Tuesday, September 23, 2008

"Eliminating False Positives During Corner Finding by Merging Similar Segments"

by Aaron Wolin, Brandon Paulson, Tracy Hammond

Summary

This paper introduces MergeCF, which utilizes stroke's curvature and drawing speed to find corners in sketches. Then false positive corners are removed and segments that are alike are merged.

Distances: Chord distance (euclidean distance) and path length.
Speed: Speed at Pi is path length / duration for the neighborhood Pi-1 to Pi+1.

Initial fit: Corners are points with high curvature and low speed. Also check corners that are close together and remove those with smallest curvature.

Merging segments: Corners surrounding the smallest stroke segments are likely to be false
positives. Find the smallest segment, than combine it with one of its neighbors that yields smaller primitive fit error.
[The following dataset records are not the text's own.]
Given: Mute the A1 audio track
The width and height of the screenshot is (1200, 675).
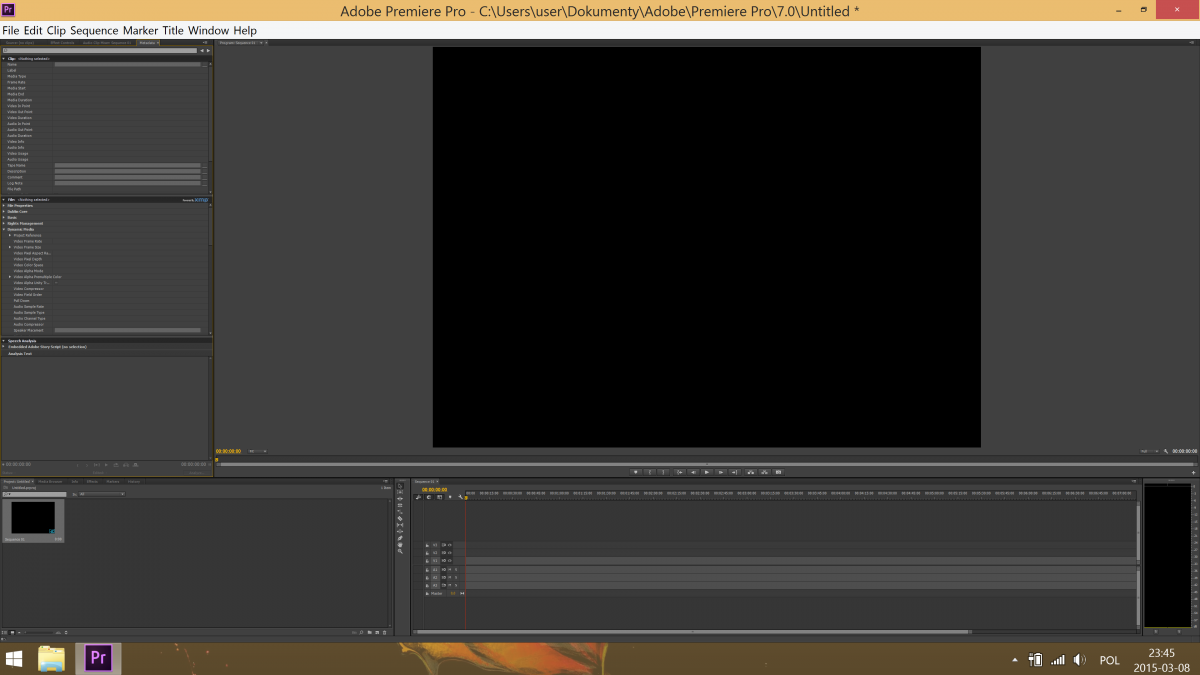Looking at the screenshot, I should (450, 569).
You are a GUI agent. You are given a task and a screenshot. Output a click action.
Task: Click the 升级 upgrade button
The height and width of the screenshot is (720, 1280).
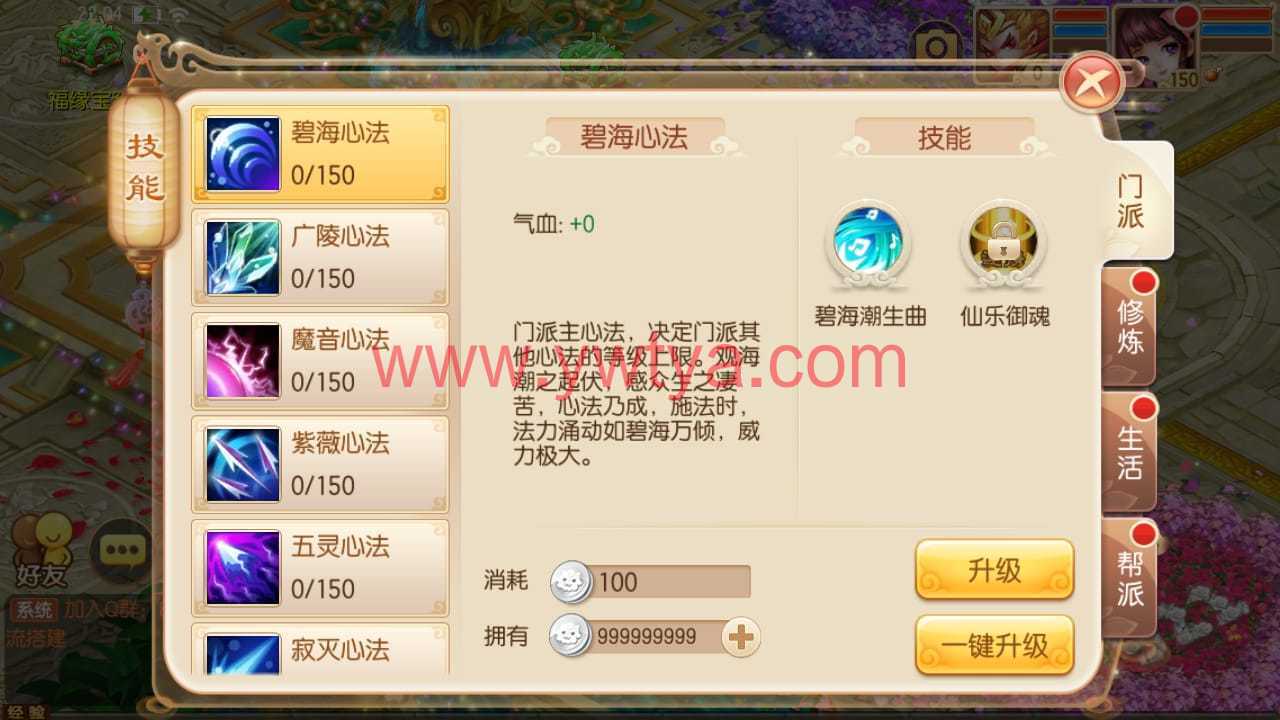tap(995, 570)
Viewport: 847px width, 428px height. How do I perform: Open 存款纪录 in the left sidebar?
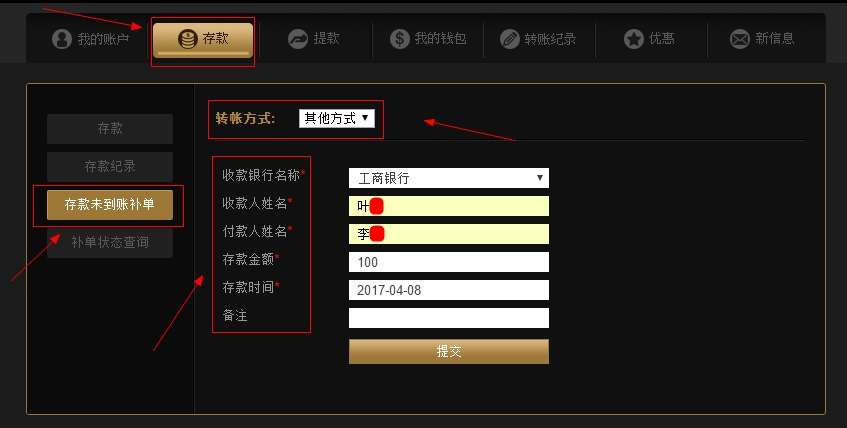tap(110, 166)
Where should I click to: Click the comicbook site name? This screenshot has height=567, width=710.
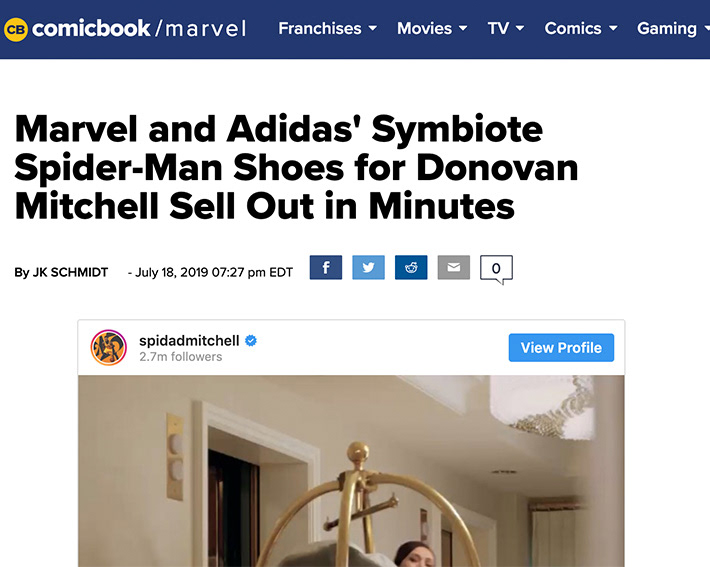pos(91,29)
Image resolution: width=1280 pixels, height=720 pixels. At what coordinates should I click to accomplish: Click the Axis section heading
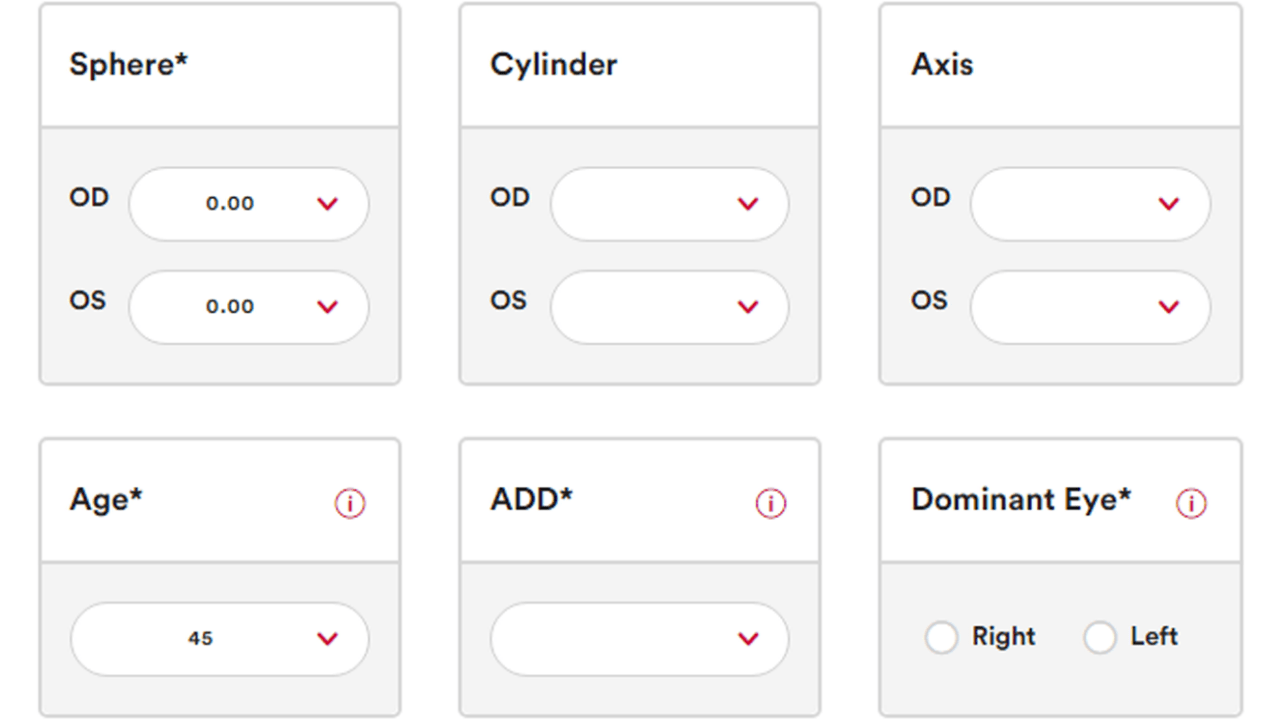point(942,65)
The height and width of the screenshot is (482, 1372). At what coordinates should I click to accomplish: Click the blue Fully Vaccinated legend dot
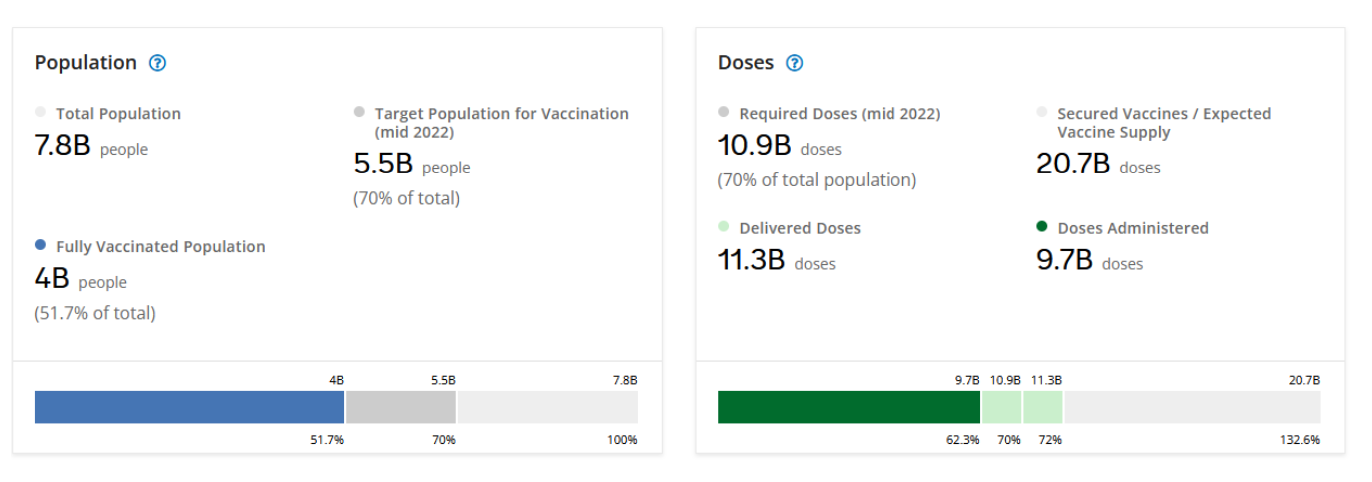(x=40, y=245)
No merging is performed if the error after merging is much higher than the sum of original errors of the two segments.

Experiment using polylines and complex shapes shows that Merge outperforms Sezgin and Kim on both "correct corner found" accuracy (0.971 vs 0.822 & 0.783) and all-or-nothing accuracy (0.667 vs 0.298 & 0.194).


Discussion

This algorithm first find as many potential corners as possible and then eliminate false positives. The important part is how to define the threshold for "small segment" and "not much higher error".